Top players in the industry include US-based Eyefluence, acquired by Google in 2016, Danish startup Eye Tribe, part of Facebook’s Oculus since 2016, and German-based SensoMotoric Instruments (SMI), which was acquired by Apple in 2017. Another leading company in the sector is Sweden-based Tobii, which is 7invensun’s main competitor, according to Huang. He highlighted tech giants’ continuing interest in XR applications, with the goal of using the technology in consumer-focused products.
Speaking on potential privacy-related issues, Lu said that it is something that all companies engaged in biometric data collection should consider. “For example, face recognition and iris recognition. Rules also vary in different countries. We always comply with the policy accordingly, by doing data masking and protecting user information.”

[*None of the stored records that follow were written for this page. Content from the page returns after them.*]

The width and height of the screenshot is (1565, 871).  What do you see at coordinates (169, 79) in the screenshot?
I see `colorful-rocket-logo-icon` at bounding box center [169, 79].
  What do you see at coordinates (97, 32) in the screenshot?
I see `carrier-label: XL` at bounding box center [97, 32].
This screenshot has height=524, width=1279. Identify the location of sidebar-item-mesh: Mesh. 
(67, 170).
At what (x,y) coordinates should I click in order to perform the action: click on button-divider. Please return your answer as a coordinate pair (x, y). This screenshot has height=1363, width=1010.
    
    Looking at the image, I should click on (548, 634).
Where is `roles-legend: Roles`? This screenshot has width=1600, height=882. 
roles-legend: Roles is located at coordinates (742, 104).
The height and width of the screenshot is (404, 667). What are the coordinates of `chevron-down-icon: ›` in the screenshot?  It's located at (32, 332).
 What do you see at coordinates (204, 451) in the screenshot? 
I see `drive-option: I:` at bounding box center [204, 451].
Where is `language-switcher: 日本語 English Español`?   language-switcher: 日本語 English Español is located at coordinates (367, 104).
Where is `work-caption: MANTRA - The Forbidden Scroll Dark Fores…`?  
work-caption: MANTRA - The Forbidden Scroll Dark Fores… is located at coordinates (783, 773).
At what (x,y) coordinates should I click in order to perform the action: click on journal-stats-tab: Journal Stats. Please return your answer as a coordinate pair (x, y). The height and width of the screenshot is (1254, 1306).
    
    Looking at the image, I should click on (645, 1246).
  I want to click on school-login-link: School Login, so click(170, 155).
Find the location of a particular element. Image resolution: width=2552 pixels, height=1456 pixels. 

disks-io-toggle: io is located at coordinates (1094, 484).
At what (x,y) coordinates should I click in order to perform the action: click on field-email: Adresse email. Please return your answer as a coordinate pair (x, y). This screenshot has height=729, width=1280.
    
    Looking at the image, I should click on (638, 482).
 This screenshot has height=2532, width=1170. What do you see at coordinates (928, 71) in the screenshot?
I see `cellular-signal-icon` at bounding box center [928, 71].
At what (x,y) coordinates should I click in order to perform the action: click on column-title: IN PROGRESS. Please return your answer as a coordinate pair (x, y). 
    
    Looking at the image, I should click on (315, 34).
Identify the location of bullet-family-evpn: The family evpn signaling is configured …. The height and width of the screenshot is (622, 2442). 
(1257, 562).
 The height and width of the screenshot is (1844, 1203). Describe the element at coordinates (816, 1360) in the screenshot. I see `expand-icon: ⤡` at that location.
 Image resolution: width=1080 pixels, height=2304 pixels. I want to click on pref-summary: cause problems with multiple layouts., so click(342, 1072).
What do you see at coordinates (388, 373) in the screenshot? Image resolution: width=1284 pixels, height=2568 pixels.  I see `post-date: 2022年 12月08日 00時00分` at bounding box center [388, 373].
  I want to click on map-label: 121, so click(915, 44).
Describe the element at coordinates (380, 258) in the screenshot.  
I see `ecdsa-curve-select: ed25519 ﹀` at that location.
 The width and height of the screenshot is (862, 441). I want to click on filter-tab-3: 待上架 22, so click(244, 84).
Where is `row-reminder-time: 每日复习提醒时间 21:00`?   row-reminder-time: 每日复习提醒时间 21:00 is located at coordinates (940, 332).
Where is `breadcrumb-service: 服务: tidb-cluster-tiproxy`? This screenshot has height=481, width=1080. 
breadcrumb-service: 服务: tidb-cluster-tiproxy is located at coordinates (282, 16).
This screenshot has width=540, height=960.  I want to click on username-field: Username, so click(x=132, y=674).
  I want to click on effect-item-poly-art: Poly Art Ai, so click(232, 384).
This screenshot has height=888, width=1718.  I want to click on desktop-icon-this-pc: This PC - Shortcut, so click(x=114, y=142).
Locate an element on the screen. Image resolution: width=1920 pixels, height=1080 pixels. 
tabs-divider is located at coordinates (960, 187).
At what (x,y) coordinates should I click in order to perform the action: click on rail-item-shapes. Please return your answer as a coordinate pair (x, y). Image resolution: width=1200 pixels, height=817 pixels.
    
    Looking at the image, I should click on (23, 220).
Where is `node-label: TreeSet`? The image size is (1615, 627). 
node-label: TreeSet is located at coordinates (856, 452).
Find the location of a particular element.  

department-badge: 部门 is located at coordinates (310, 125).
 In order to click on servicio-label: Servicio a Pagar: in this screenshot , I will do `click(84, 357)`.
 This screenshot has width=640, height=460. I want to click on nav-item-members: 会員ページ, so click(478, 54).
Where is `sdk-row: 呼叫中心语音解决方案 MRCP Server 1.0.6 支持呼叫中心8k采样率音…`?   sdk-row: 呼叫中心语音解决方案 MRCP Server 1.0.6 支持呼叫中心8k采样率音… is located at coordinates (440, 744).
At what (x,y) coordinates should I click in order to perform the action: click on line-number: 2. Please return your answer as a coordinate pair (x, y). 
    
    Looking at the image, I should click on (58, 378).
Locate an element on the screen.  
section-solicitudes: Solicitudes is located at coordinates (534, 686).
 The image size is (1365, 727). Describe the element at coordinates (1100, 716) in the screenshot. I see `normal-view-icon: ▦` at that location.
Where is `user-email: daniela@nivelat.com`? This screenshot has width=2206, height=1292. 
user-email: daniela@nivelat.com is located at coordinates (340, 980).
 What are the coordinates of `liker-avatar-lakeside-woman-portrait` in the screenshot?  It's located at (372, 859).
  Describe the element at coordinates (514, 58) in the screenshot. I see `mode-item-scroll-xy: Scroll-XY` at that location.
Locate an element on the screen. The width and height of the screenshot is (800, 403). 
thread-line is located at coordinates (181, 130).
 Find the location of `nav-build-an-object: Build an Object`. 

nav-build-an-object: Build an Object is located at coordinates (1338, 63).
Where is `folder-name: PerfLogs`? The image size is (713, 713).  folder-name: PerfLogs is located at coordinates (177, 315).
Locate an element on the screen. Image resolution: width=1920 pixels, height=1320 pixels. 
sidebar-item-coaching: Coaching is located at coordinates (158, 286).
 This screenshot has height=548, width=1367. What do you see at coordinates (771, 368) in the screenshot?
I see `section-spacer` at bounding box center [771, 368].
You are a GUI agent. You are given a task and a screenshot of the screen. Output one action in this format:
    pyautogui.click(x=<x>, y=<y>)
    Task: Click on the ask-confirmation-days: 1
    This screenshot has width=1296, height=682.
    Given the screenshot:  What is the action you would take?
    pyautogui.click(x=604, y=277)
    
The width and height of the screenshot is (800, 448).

Aside from its Beijing headquarters, 7invensun’s hardware manufacturing operations are in Shenzhen, China’s so-called Silicon Valley. The company has around 70 employees, two-thirds of whom are working on technology research and development, Huang detailed.
7invensun hasn’t reached profitability yet, according to Huang, but he expects to break even next year as “all businesses have seen steady growth.” Meanwhile, a new round of financing is underway, he told KrASIA, without revealing further details.
This article is part of KrASIA’s “Inside China’s Startups” series, where the writers of KrASIA speak with founders of tech companies in the country.